▶ Work to complete:
Quote only the span from the first line of the entries to the line containing "ДЛЯ ГРУПП (ШКОЛЬНИКИ/ВЗРОСЛЫЕ) (138, 893)", both ends kept. Leave every picture out.

Input: Begin

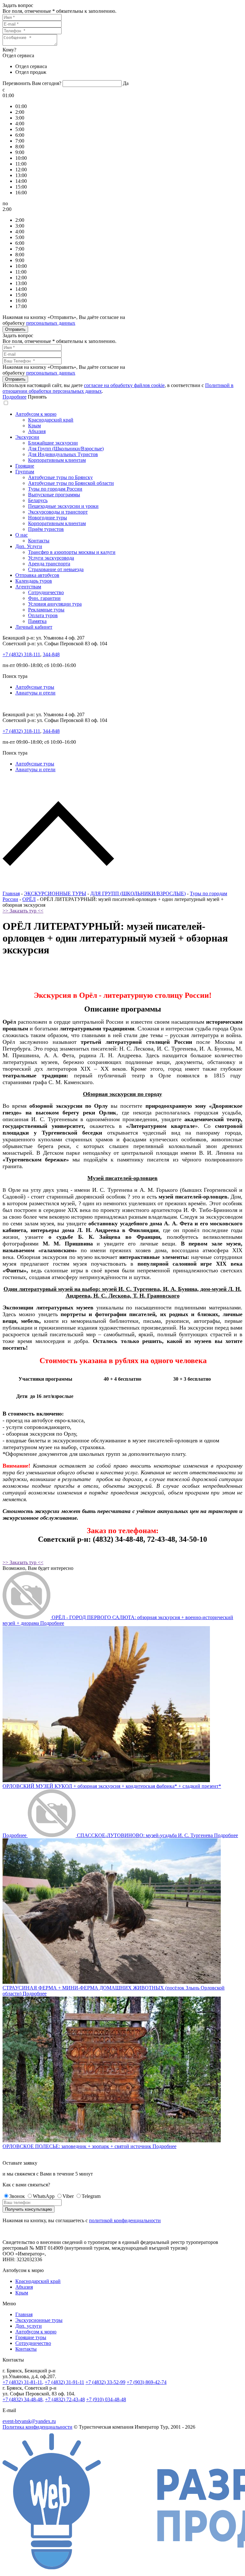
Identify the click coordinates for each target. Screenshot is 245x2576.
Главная (11, 893)
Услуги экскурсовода (51, 558)
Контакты (38, 540)
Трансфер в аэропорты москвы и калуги (71, 552)
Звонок (17, 2196)
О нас (21, 535)
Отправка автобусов (37, 575)
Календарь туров (33, 581)
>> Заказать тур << (23, 910)
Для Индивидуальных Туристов (63, 454)
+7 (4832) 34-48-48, (23, 2399)
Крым (34, 425)
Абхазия (37, 431)
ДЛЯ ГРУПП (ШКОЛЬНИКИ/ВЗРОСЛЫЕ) (138, 893)
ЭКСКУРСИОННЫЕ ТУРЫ (55, 893)
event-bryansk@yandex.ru (29, 2421)
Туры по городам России (55, 489)
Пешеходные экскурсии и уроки (63, 506)
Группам (24, 471)
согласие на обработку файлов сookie (124, 385)
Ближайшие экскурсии (53, 443)
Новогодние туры (47, 517)
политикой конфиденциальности (125, 2220)
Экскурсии (27, 437)
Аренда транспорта (49, 563)
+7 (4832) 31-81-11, (23, 2382)
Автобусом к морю (35, 414)
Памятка (37, 621)
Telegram (91, 2196)
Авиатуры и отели (35, 692)
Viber (68, 2196)
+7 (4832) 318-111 (21, 654)
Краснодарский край (50, 420)
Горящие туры (30, 2337)
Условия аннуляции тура (55, 604)
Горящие (24, 466)
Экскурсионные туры (39, 2320)
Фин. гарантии (44, 598)
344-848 (51, 654)
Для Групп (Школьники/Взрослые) (66, 448)
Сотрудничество (46, 592)
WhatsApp (44, 2196)
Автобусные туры (34, 687)
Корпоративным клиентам (57, 460)
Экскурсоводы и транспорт (58, 512)
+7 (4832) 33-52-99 (105, 2382)
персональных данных (50, 323)
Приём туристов (46, 529)
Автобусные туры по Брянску (60, 477)
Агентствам (28, 586)
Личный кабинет (33, 627)
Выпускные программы (54, 494)
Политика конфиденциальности (37, 2427)
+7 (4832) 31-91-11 (64, 2382)
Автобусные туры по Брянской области (71, 483)
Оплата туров (43, 615)
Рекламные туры (46, 609)
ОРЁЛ (29, 899)
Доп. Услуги (28, 546)
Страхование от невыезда (56, 569)
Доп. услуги (28, 2326)
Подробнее (14, 397)
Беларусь (38, 500)
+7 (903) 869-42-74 (147, 2382)
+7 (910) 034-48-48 (106, 2399)
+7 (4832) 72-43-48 (65, 2399)
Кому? (9, 49)
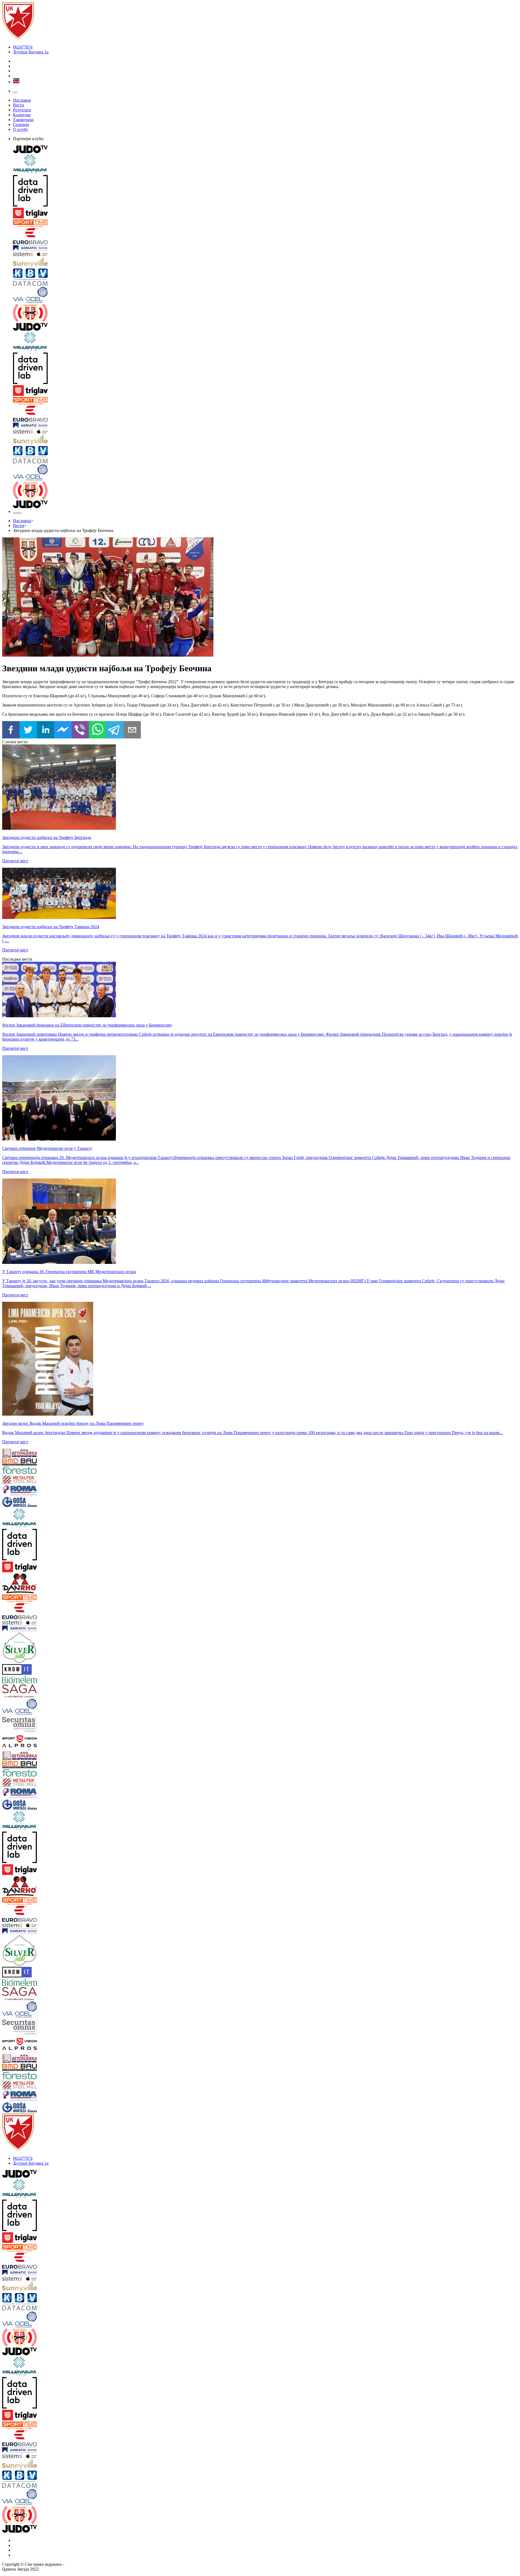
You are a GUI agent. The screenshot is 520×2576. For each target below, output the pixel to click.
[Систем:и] (265, 254)
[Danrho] (45, 1583)
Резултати (22, 110)
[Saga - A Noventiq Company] (45, 1691)
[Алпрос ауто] (45, 1747)
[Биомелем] (45, 1680)
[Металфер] (45, 1480)
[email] (132, 730)
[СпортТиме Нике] (265, 223)
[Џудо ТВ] (265, 150)
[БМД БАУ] (45, 1462)
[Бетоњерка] (45, 1453)
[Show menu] (15, 92)
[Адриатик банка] (265, 248)
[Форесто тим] (45, 1471)
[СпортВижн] (45, 1739)
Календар (22, 114)
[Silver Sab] (45, 1648)
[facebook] (11, 730)
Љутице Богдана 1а (30, 52)
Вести (18, 105)
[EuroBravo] (265, 236)
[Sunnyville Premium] (265, 263)
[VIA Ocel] (265, 295)
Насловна (22, 100)
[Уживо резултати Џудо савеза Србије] (265, 313)
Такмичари (23, 119)
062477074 (22, 47)
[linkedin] (45, 730)
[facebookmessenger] (63, 730)
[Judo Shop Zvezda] (15, 513)
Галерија (21, 124)
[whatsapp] (97, 730)
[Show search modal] (19, 513)
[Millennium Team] (265, 164)
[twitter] (28, 730)
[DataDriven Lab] (265, 191)
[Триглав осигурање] (265, 213)
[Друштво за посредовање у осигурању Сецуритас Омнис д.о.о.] (45, 1725)
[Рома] (45, 1491)
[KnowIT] (45, 1670)
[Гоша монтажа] (45, 1502)
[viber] (80, 730)
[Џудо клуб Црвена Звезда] (18, 37)
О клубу (20, 129)
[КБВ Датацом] (265, 278)
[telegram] (114, 730)
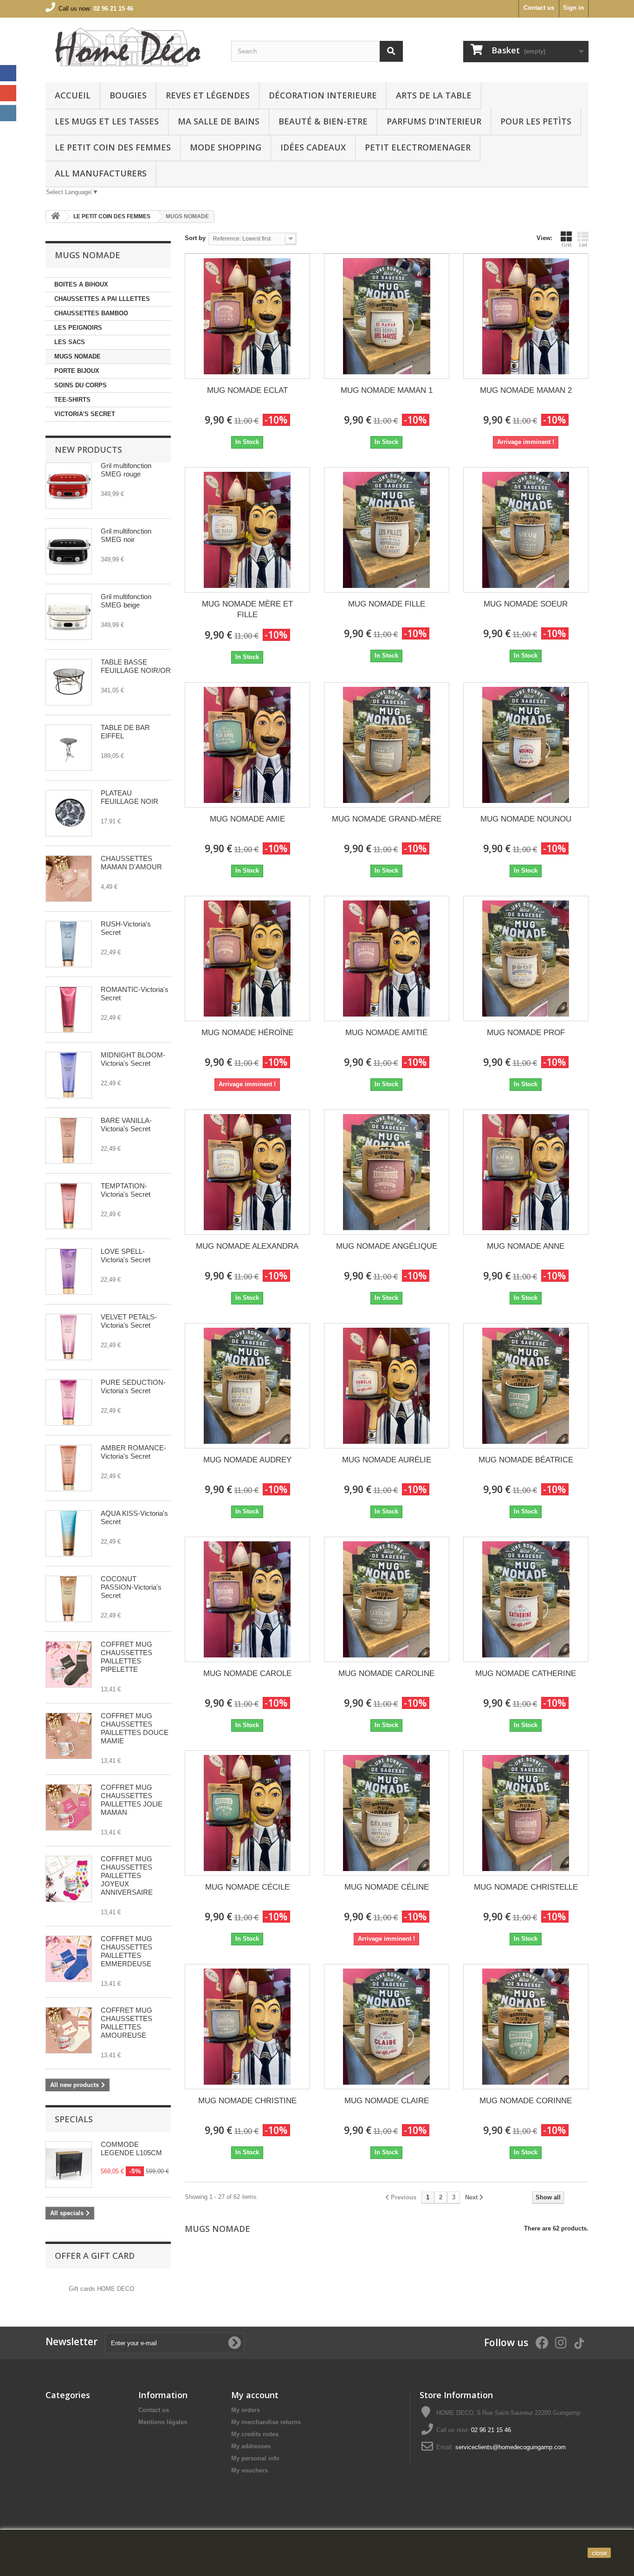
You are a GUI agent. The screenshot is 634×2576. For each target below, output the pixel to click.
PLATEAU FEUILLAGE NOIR (129, 797)
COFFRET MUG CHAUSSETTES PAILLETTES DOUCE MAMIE (134, 1728)
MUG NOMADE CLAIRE (386, 2100)
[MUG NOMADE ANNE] (526, 1172)
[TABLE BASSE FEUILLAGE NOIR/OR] (68, 682)
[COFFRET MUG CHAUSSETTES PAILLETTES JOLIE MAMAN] (68, 1807)
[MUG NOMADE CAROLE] (247, 1599)
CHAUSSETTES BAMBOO (91, 313)
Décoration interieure (323, 95)
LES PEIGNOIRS (78, 327)
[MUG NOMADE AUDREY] (247, 1386)
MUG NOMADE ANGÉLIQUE (386, 1246)
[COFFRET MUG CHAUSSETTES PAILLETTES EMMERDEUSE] (68, 1959)
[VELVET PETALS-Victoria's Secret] (68, 1337)
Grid (566, 245)
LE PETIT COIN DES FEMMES (113, 147)
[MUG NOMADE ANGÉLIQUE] (387, 1172)
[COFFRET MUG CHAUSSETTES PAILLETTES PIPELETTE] (68, 1664)
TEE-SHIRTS (72, 399)
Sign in (573, 7)
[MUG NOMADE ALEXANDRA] (247, 1172)
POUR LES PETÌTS (535, 121)
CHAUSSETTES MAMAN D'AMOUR (131, 862)
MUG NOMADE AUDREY (247, 1459)
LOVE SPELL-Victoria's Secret (125, 1255)
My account (254, 2394)
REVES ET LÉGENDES (208, 95)
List (583, 245)
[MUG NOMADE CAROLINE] (387, 1599)
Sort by (195, 238)
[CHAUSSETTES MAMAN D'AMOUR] (68, 878)
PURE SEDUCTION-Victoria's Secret (133, 1386)
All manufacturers (101, 173)
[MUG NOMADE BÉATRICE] (526, 1386)
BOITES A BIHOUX (81, 284)
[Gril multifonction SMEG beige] (68, 616)
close (599, 2552)
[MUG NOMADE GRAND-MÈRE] (387, 745)
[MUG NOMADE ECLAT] (247, 316)
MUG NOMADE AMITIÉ (386, 1032)
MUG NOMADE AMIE (247, 819)
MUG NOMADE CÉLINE (386, 1887)
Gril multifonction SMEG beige (126, 601)
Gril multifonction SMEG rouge (126, 470)
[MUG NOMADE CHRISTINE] (247, 2027)
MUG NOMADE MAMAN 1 (387, 390)
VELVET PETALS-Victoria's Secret (129, 1321)
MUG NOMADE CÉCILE (247, 1887)
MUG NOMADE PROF (526, 1032)
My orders (245, 2409)
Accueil (73, 95)
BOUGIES (128, 95)
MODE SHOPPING (225, 147)
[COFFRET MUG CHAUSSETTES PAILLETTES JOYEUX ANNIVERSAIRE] (68, 1879)
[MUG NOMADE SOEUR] (526, 530)
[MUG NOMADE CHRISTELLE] (526, 1813)
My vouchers (249, 2470)
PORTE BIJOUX (76, 370)
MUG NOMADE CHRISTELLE (526, 1887)
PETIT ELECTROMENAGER (418, 147)
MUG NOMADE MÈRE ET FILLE (247, 609)
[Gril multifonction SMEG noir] (68, 551)
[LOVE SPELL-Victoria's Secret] (68, 1271)
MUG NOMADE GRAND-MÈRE (386, 819)
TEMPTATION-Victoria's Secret (125, 1190)
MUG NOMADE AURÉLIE (386, 1459)
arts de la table (434, 95)
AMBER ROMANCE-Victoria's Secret (133, 1452)
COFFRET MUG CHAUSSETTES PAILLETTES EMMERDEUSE (126, 1951)
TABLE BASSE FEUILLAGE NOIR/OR (136, 666)
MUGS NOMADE (77, 356)
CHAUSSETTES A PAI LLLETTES (102, 298)
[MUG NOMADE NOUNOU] (526, 745)
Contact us (539, 7)
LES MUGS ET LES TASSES (107, 121)
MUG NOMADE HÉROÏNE (247, 1032)
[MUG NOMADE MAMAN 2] (526, 316)
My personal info (255, 2458)
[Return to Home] (55, 216)
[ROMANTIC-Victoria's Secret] (68, 1009)
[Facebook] (8, 73)
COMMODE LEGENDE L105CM (131, 2148)
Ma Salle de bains (218, 121)
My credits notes (254, 2434)
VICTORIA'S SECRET (84, 414)
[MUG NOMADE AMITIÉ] (387, 958)
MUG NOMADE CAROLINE (386, 1673)
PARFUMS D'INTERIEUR (434, 121)
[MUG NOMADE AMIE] (247, 745)
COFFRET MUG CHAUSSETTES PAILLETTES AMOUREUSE (126, 2022)
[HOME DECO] (131, 48)
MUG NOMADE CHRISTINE (247, 2100)
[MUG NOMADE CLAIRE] (387, 2027)
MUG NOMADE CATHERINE (525, 1673)
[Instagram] (8, 113)
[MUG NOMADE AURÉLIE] (387, 1386)
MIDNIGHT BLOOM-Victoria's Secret (133, 1059)
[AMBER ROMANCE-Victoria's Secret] (68, 1468)
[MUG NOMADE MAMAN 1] (387, 316)
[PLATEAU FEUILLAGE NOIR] (68, 813)
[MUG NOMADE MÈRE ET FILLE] (247, 530)
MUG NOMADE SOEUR (526, 604)
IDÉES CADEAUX (313, 147)
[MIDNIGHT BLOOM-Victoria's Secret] (68, 1075)
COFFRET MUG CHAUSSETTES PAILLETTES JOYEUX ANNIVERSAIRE (127, 1875)
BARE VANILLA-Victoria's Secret (126, 1124)
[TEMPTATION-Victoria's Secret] (68, 1206)
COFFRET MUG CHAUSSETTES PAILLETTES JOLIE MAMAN (131, 1799)
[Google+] (8, 93)
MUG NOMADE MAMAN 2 (526, 390)
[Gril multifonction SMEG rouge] (68, 486)
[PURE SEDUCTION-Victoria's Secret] (68, 1402)
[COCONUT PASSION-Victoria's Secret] (68, 1599)
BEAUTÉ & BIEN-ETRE (323, 121)
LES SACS (69, 342)
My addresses (251, 2446)
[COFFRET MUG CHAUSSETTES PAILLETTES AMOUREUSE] (68, 2030)
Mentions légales (162, 2422)
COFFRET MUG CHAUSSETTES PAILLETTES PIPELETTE (126, 1656)
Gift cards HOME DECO (101, 2288)
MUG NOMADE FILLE (386, 604)
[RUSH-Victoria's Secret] (68, 944)
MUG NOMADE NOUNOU (525, 819)
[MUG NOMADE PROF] (526, 958)
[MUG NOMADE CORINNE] (526, 2027)
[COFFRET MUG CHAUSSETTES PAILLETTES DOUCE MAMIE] (68, 1736)
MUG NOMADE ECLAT (247, 390)
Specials (74, 2119)
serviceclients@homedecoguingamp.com (510, 2447)
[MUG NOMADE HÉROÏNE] (247, 958)
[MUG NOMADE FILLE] (387, 530)
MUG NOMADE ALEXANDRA (247, 1246)
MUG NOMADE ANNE (525, 1246)
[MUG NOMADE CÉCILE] (247, 1813)
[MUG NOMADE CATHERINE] (526, 1599)
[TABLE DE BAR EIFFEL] (68, 747)
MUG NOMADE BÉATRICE (526, 1459)
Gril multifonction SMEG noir (126, 535)
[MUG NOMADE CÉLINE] (387, 1813)
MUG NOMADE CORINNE (525, 2100)
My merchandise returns (266, 2422)
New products (88, 449)
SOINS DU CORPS (80, 385)
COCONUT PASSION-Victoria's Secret (131, 1587)
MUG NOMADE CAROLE (247, 1673)
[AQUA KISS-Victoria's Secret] (68, 1533)
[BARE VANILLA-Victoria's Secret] (68, 1140)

Input: End

▶ Result:
Identify the click coordinates for each target. Screenshot is 245x2576.
Главная (11, 893)
Услуги экскурсовода (51, 558)
Контакты (38, 540)
Трансфер в аэропорты москвы и калуги (71, 552)
Звонок (17, 2196)
О нас (21, 535)
Отправка автобусов (37, 575)
Календарь туров (33, 581)
>> Заказать тур << (23, 910)
Для Индивидуальных Туристов (63, 454)
+7 (4832) 34-48-48, (23, 2399)
Крым (34, 425)
Абхазия (37, 431)
ДЛЯ ГРУПП (ШКОЛЬНИКИ/ВЗРОСЛЫЕ) (138, 893)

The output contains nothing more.